Two years later those few dollars turned into $80,000 when a couple of American enthusiasts bought Archaeoraptor at a mineral fair in Tucsan. For them, the fossil, which had feather marks, a beak and a tail, was a missing piece of the evolutionary chain that linked birds to dinosaurs. Proving the connection would mean that those terrible lizards were not all extinct.
Some had merely changed shape and were perched in our garden trees today.
The couple contacted a well-known Canadian palaeontologist to ask for help writing a paper about the dino-bird. He in turn contacted his mate on the National Geographic and the magazine decided to run a story about the find.
The palaeontologist and at least two other experts brought in to examine the fossil all subsequently turned out to have had serious misgivings.
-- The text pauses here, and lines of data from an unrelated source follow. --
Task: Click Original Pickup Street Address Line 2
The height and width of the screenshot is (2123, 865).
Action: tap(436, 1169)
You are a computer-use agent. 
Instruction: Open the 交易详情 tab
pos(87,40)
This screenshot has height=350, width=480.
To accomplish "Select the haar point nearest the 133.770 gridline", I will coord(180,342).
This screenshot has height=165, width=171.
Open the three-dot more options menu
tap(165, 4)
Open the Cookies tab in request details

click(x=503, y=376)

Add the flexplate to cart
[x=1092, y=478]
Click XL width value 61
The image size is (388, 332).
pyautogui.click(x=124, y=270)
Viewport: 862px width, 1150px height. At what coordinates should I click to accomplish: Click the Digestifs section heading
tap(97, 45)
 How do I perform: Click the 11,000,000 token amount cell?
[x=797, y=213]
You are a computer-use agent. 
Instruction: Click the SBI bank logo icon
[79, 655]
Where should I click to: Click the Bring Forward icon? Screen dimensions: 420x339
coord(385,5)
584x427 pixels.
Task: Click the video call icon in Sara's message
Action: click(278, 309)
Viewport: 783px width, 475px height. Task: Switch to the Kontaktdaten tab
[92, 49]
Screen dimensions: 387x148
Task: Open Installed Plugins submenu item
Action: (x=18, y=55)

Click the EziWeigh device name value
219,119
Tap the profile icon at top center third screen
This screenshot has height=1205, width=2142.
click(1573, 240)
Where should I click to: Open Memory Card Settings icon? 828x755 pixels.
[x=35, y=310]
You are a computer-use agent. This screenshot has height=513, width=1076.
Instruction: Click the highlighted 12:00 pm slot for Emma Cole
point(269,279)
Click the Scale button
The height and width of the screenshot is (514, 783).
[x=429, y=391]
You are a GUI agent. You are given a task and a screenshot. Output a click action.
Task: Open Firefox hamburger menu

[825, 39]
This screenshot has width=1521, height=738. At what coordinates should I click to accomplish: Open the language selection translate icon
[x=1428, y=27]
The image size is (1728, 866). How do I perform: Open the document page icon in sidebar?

But for reasons largely of cock-up (along the lines of “I thought someone else would” or “It wasn’t my job”) no one actually mentioned them to the poor guy writing the story.
So, in November 1999, the National Geographic published “Feathers For T Rex?”, an article claiming to have found “a true missing link in the complex chain that connects dinosaurs to birds”.
Two months later, it was discovered that the Chinese farmer had not stopped digging after his first discovery. A few yards away he had found another fossil, this one minus feathers but with a tail. When he got home he had simply glued the dino-tail on to the bird-bodyI and thereby hangs the story.